Keywords: microbes–host interaction; microbial infection; molecular and cell biology.

Figure 1

Generation of platelet-specific-Lkb1-deficient mice and the effect of platelet-specific Lkb1 deficiency on platelet counts and activation in naïve mice and mice with Klebsiella-induced pneumosepsis. (A) Representative Western blot of platelet lysates for Lkb1, showing effective knockdown of platelet Lkb1 in Stk11^fl/fl × Pf4-Cre mice. (B) Boxplots displaying the platelet counts in blood obtained in naïve (uninfected) mice and mice 40 h after infection with Klebsiella pneumoniae via the airways; n = 8 per genotype for each timepoint. (C) Boxplots comparing the median fluorescence intensity (MFI) for P-selectin, CD63, or GPIIbIIIa in active conformation on the platelet surface of Stk11^fl/fl × Pf4-Cre and Stk11^fl/fl littermate control mice (naïve and 40 h after infection). Each column represents a treatment with the platelet agonist indicated or vehicle (PBS-BSA); n = 8 per group for naïve mice and n = 16 per group for mice 40 h after infection.

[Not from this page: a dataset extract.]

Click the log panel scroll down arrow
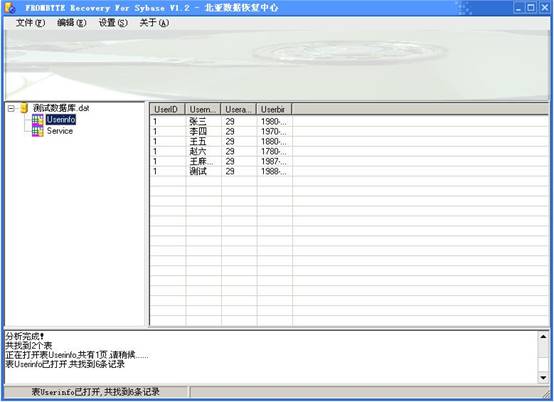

The p-values are derived from BH-adjusted Wilcoxon tests; p-values between genotypes at specific timepoints are denoted by ‘*’; * p < 0.05, ** p < 0.01. The p-values between timepoints within the same genotype are denoted by ‘#’; ## p < 0.01, ### p ≤ 0.001, #### p ≤ 0.0001.

Figure 2

Platelet-specific Lkb1 deficiency does not impact bacterial growth or dissemination during Klebsiella-induced pneumosepsis. Bacterial counts are quantified as colony forming units (CFU) per ml at the primary site of infection and distant organs. (A) Lung and BALF and (B) Blood, Liver, and Spleen at 24 and 40 h after K. pneumoniae infection via the airways. (For (B), bacterial dissemination to blood, liver, and spleen is quantified as CFU per ml at 24 h and 40 h post K. pneumonia infection.) n = 8 per group at t = 24 h; n = 16 per group at t = 40 h.

Figure 3

Pathology scores. (A) Lung pathology scores from H/E-stained slides, evaluated by a pathologist blinded to group identity, and visualized in three panels: non-infected naïve mice, and mice 24 and 40 h after K. pneumoniae infection. (B,C) Representative microphotographs (magnification ×20) of H/E-stained slides from the lungs of naïve mice, Stk11^fl/fl mice, and Stk11^fl/fl × Pf4-Cre mice, respectively. Scale bars represent 200 μm. (D,E) Representative microphotographs (magnification ×20) of H/E-stained slides of lungs of mice 40 h post K. pneumoniae infection via the airways; Stk11^fl/fl and Stk11^fl/fl × Pf4-Cre mice, respectively. Scale bars represent 200 μm. Asterisks represent perivascular and peribrochial edemas and collections of neutrophils in the peribronchovascular interstitium. Arrowheads point to interstitial hemorrhages. Black arrows indicate endothelitis. White arrows indicate bronchitis.